* DIRECTIONS: In the data below, which lines contain "Task"? List them by copying each one.

------ DATASET EXCERPTS

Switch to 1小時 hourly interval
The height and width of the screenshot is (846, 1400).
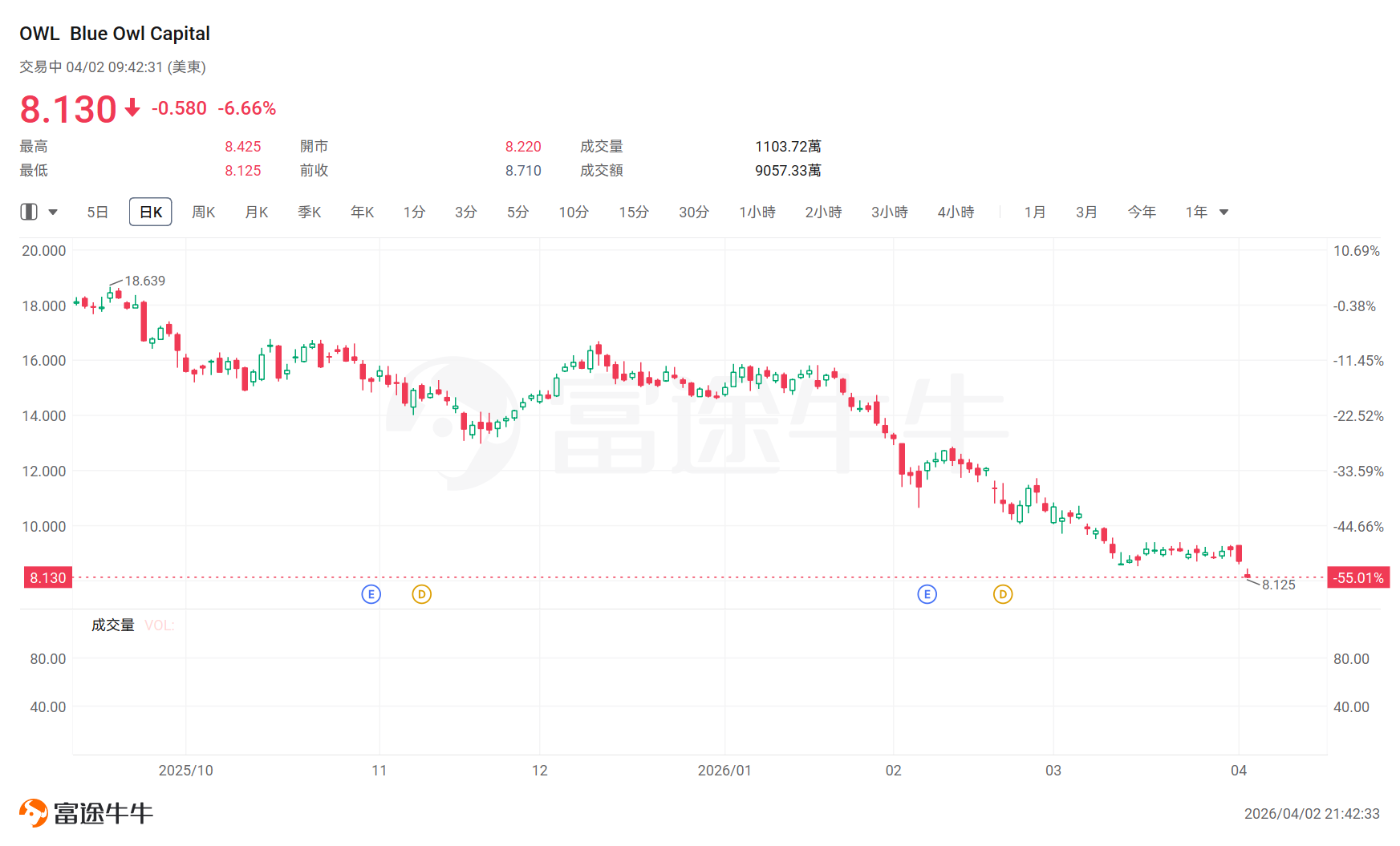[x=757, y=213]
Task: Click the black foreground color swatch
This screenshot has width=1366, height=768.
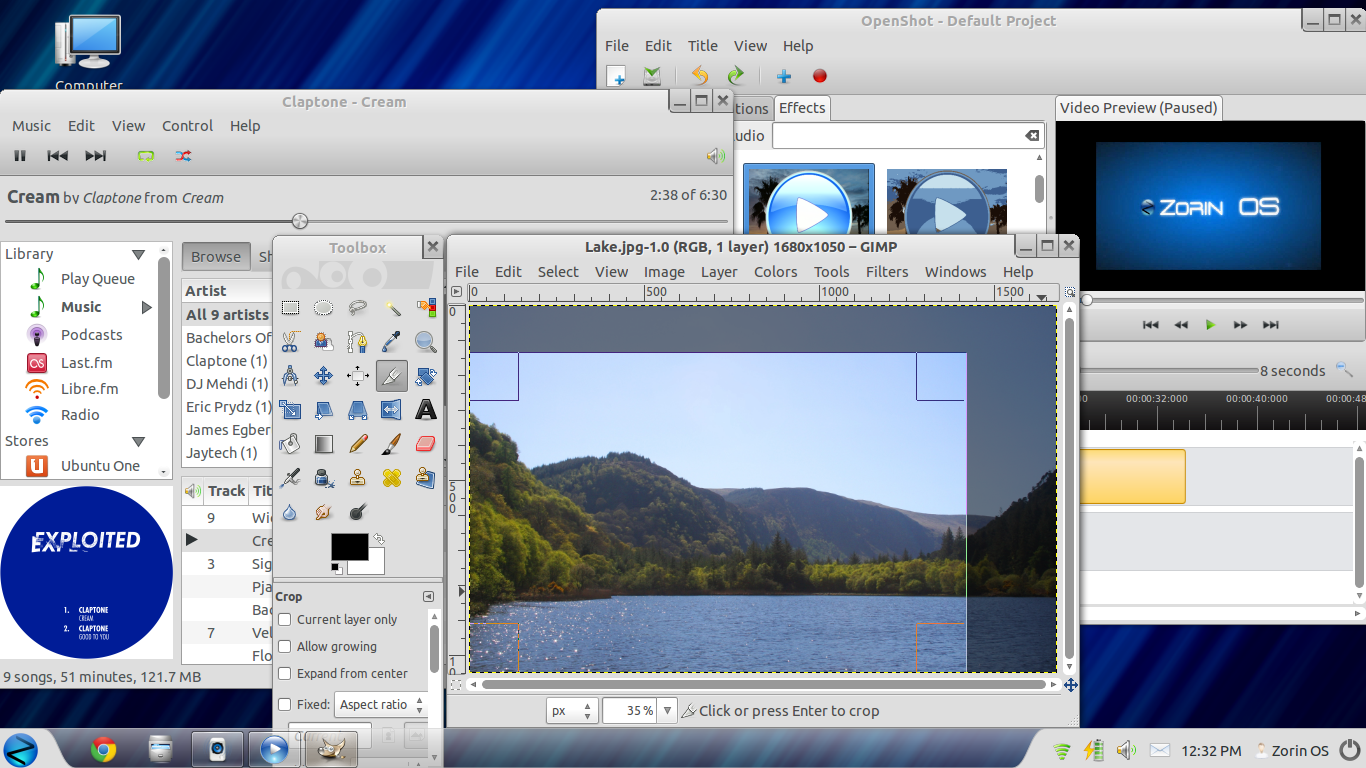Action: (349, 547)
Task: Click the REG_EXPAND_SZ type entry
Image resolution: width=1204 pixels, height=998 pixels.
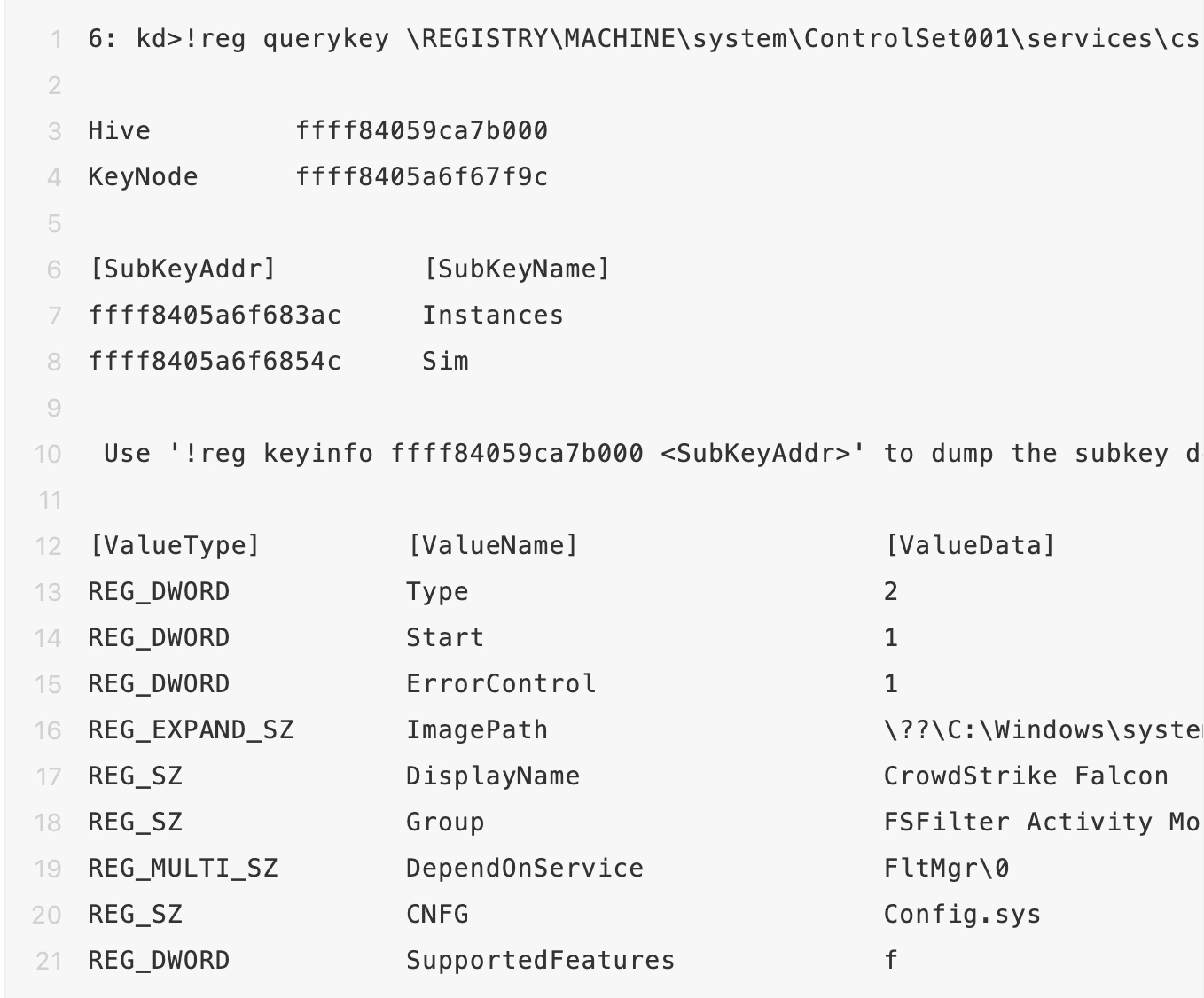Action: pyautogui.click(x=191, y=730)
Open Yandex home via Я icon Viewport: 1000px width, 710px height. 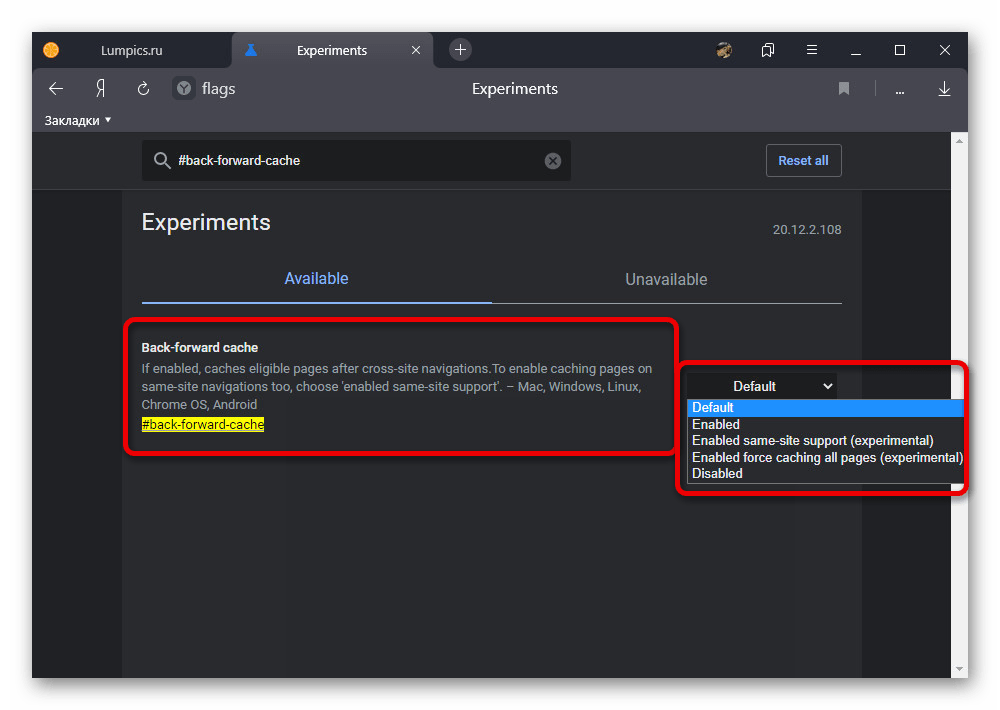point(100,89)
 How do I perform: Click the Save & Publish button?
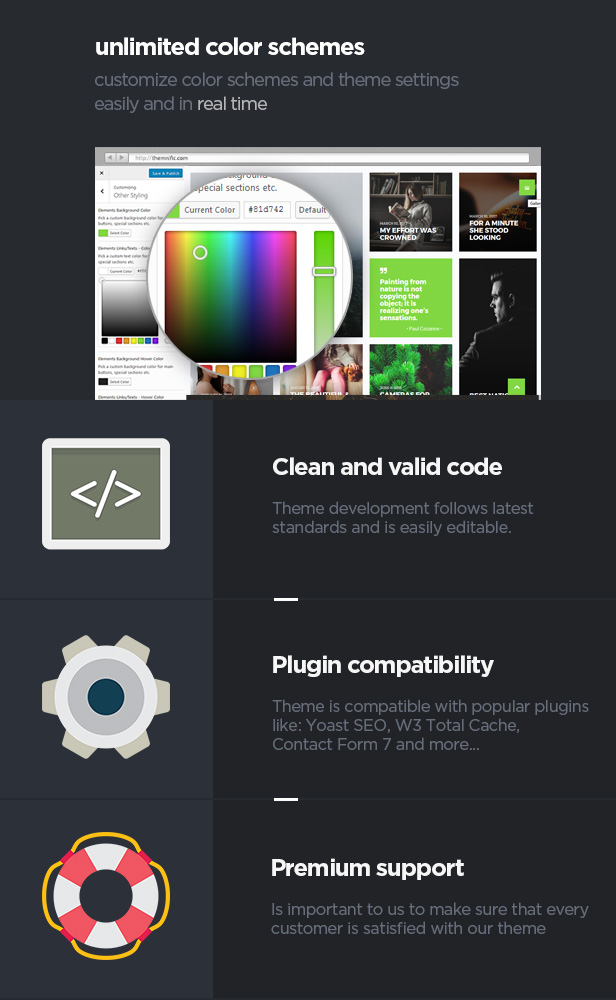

------------

* WRITTEN RESPONSE:
Task: Click the black foreground color swatch
Task: Click the REG_EXPAND_SZ type entry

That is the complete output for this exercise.